They screamed and yelled about naturally occurring arsenic in drinking water. Not 1 death has ever been attributed to natually occuring arsenic in drinking water. And, there were places in ND that I am aware of, that well water ran 3 - 5 times the Maximum Allowable Contaminant Level for that element.

They screamed and yelled about naturally occuring flouride in the water, then turned around and recommended you add flouride if it wasn't present. As one state senator said, "Yeah there is flouride in our water in Western ND, and there are a few of our kids out there have mottled and yellowed teeth. But judging by the Copenhagen cans in their back pockets, I'm not altogether sure it has anything to do with the fluoride in the water."

They screamed and yelled about aggressive water leaching the lead from the pipes, and how that was going to cause brain damage in our children and eventually kill us. Didn't matter that there was NO LEAD PLUMBING in the water distribution system, whatsoever. We were required to treat for the lead soldered joints inside the homes we served.

There had been lead solder joints in the plumbing in many of those homes for over half a century, there had been lead pipes in the older municipal water systems for over half a century, there had been naturally occuring lead in the ground water supplies serving many of those connections, since the beginning of time. And, again... not 1 death, not one case of brain damage, has ever been attributed to lead in drinking water.

Their cure for lead leaching was to inject ortho phosphates into the water system. What are ortho phosphates????? Fertilizer! What does fertilizer do??? Promote plant, bacteria, and algae growth. Then the chlorine has to be cranked up more, to offset the affects of the ortho phosphates. And, the ortho phosphates suposedly work because they coat the inside of the pipe and eventually break down and regenerate themselves. Problem is, that causes any deposits of any nature inside the pipes to break down, and precipitate, and turn black and nasty, looking something like crude oil, and it eventually winds up in the customers' household.

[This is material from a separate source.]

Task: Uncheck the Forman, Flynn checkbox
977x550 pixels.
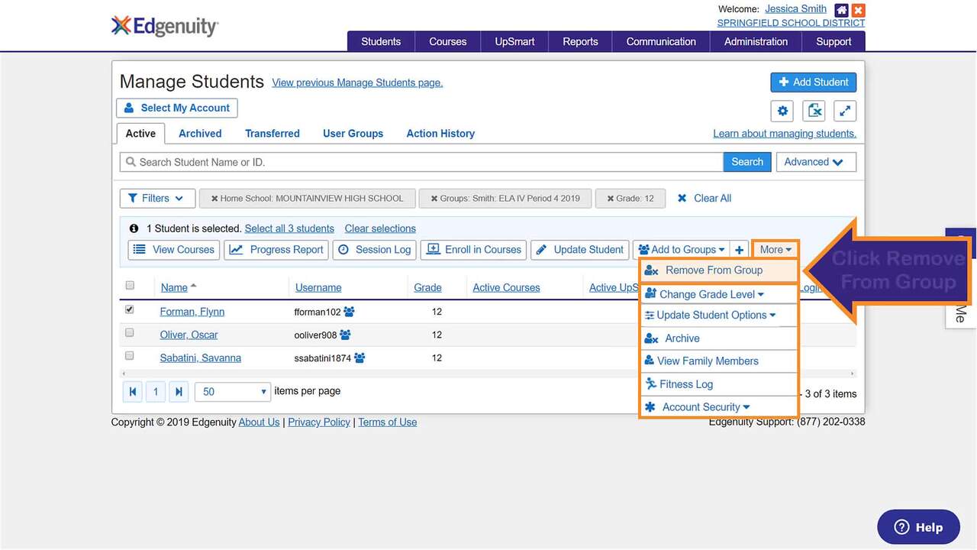Action: point(130,309)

All of which is truly a pain in the asssss, but in some waters the combination of ortho phosphates, over chlorinating, and pucky precipitating also cause little by-products called trihalomethanes and those are carcinogenic... (cancer causing agents). In which case you had to quit using chlorine and start treating with ozone or chloramine, however neither of those carried a disinfectant residual to the extremes of our distribution systems, capable of fighting the effects of the ortho phosphates on bacteria.

And, all of this was implemented with a one size fits all firkin attitude from EPA, with exception to the fact, that you were given more time to try to find funding if your system was smaller.

I have never been so glad to have lost a job in my life as I was when I lost that one! I was simply fed up with the incessant battle to try and meet standards, while somehow trying to maintain affordability, on a system that was only marginally feasible to begin with!!
 
I cast bullets.My house is plumbed with copper and has solder which has lead.This has been going on for 30 + years.When I was having blood test done I asked them to check for heavy metals.None.